Il y a des livres que je commente pour Eklektika et dont je ne parle pas automatiquement ici. Histoire de ne pas toujours tout mêler, et puis parce que mon blog n’a pas vocation à être un blog de critique littéraire. Mais parfois il y a un livre ou un auteur que j’aime particulièrement.

C’est le cas avec Serge Joncour dont j’ai déjà parlé ici. J’aime son écriture, sa sensibilité et tout ça. À moins que ce soit sa barbe.

Ce qui est bien avec cet auteur, c’est qu’il ne connait pas les détours. Pas de longues phrases descriptives pour amener le sujet et l’histoire. L’écrivain national, c’est lui. Le narrateur-sujet s’appelle Serge. Entre réalité et fiction, ce Serge, nous raconte son séjour à Donzières, grand village ou petite ville imaginaire du centre de la France. 2000 habitants, c’est quoi ?

Écrivain en résidence, invité par le libraire avec l’aval de la médiathèque sur le budget de la mairie, il est l’écrivain national, moquerie à peine déguisée du maire lors de sa présentation.

9782081249158_LecrivainNational_cv.inddL’histoire :

Le jour où il arrive en résidence d’écriture dans une petite ville du centre de la France, Serge découvre dans la gazette locale qu’un certain Commodore, vieux maraîcher à la retraite que tous disent richissime, a disparu sans laisser de traces. On soupçonne deux jeunes « néoruraux », Aurélik et Dora, de l’avoir tué. Mais dans ce fait divers, ce qui fascine le plus l’écrivain, c’est une photo : celle de Dora dans le journal. Dès lors, sous le regard de plus en plus suspicieux des habitants de la ville, cet « écrivain national », comme l’appelle malicieusement monsieur le Maire, va enquêter à sa manière, celle d’un auteur qui recueille les confidences et échafaude des romans, dans l’espoir de se rapprocher de la magnétique Dora. Dans une atmosphère très chabrolienne, Serge Joncour déroule une histoire à haute tension : les quelques semaines de tranquillité que promettait ce séjour d’écriture se muent, lentement mais sûrement, en une inquiétante plongée dans nos peurs contemporaines.

Tout est quasiment dit avec cette description de l’éditeur.

Il aura suffi à Serge de feuilleter le journal local le jour de son arrivée pour que sa vie s’en trouve changée. Il aura suffi d’une photo illustrant un fait divers.

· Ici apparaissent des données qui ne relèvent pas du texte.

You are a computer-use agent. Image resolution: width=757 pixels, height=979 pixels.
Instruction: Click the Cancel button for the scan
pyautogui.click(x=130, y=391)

« Le garçon avait la tête basse et les mains dans le dos, menotté visiblement, un gendarme le tenait par le bras. La fille, contrairement à tous les autres, avait le visage tourné vers la droite, elle avait repéré le photographe et fixait l’objectif avec une insistance détachée.

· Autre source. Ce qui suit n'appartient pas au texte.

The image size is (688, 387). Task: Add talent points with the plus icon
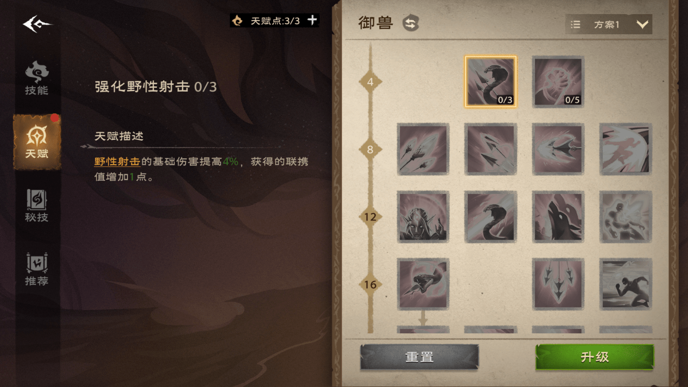point(313,20)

En l’examinant bien, le trouble venait justement de son regard. De fait, elle regardait quiconque regardait la photo, un regard tranchant où je devinais autant de défiance que de séduction. […] « C’était sans doute absurde de prétendre qu’une parfaite inconnue puisse avoir besoin de moi, mais là, sur le coup, c’est pourtant ce que je ressentais, avec la lumineuse évidence propre aux coups de foudre. »

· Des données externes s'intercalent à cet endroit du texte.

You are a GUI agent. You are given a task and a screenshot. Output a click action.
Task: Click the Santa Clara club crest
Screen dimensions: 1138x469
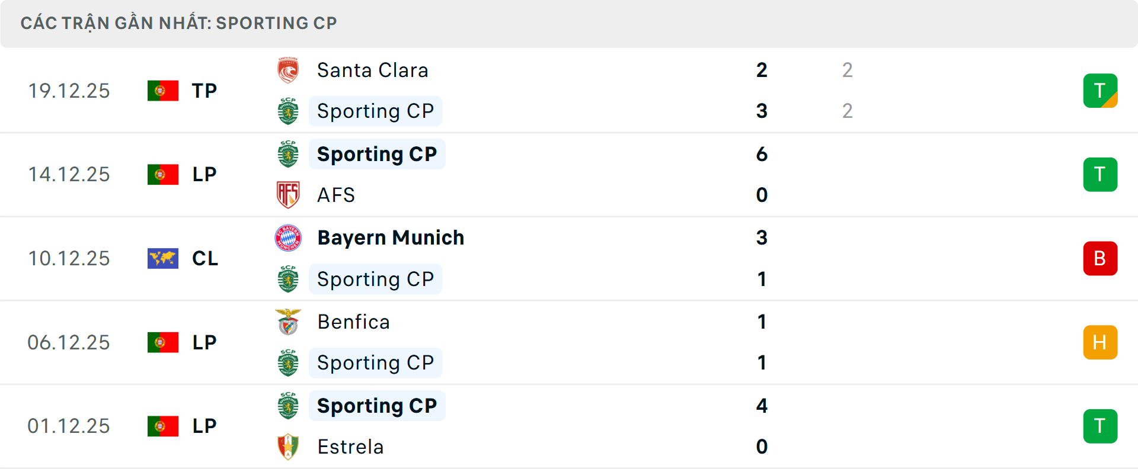click(288, 70)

Aurélik est en prison, Dora, elle, est libre.

« …elle vend des livres d’occasion sur le marché, et sur Internet aussi. On ne sait pas bien où elle les trouve ses bouquins, mais bon elle aime ça, elle lit pas mal… »

Dans un jeu de rôles qui mêle sans cesse fiction, fantasme et réalité, l’écrivain devient enquêteur presque malgré lui. L’ennui, la solitude, le désœuvrement, l’envie de tomber amoureux le poussent à s’intéresser à l’affaire.

« Déjà j’envisageais les différentes hypothèses, un homicide, une simple disparition, un accident camouflé, à moins que ces deux jeunes n’aient vraiment appartenu au milieu, ou qu’ils aient été piégés par une sorte de mafia de l’Est. De nouveau je m’arrêtais sur les photos, j’essayais de supposer le déroulement des événements, de ressentir un peu l’effroyable séquence, j’imaginais ces mêmes visages paisibles et doux, défigurés par la violence ou la panique. »

Tout en menant l’enquête, Serge va remplir ses devoirs d’écrivain; aller aux séances de dédicaces, animer les ateliers d’écriture et rédiger un feuilleton dans le quotidien régional.

Et de raconter avec beaucoup d’humour, d’autodérision et de réalisme, ses activités. Le lecteur se voit ainsi décrit, parfois critique, parfois agaçant, parfois sympathique, parfois timide face à l’écrivain qui lui non plus n’en mène pas large surtout quand il doit diriger un atelier avec des personnes illettrées :

« Je ressentais la perdition totale de tous ces êtres face au monde écrit, face au monde tout court, je ressentais l’enfer que c’était de ne pas pouvoir déchiffrer l’environnement, la détresse de celle qui ne pouvait pas lire le mode d’emploi des biberons de son bébé, de celui qui n’arrivait pas à suivre les devoirs de ses enfants, qui du coup avait le sentiment d’être nul face à eux … »

Puis, Serge rencontre Dora.

« Quand on se sent à ce point ensorcelé par quelqu’un, j’ai à peu près compris de la vie qu’il faut savoir se retenir, ne pas trop afficher son désir, au contraire, il faut jouer la distance, l’indifférence, ne surtout pas faire l’aveu de son attirance, sans quoi on court le risque d’être déprécié, d’avoir l’air faible ou inquiétant. Ce n’est pas rassurant de voir l’autre trop vite conquis, on se dit qu’il manque de discernement.  »

La suite ? Je vous laisse la découvrir par vous-mêmes.

Histoire d’amour, thriller, suspense et auto fiction ; en mélangeant les genres, Joncour a réussi un joli ovni littéraire qui traite toujours aussi bien de l’écriture et de l’amour.

Finalement, lire Joncour c’est l’amour sans le faire.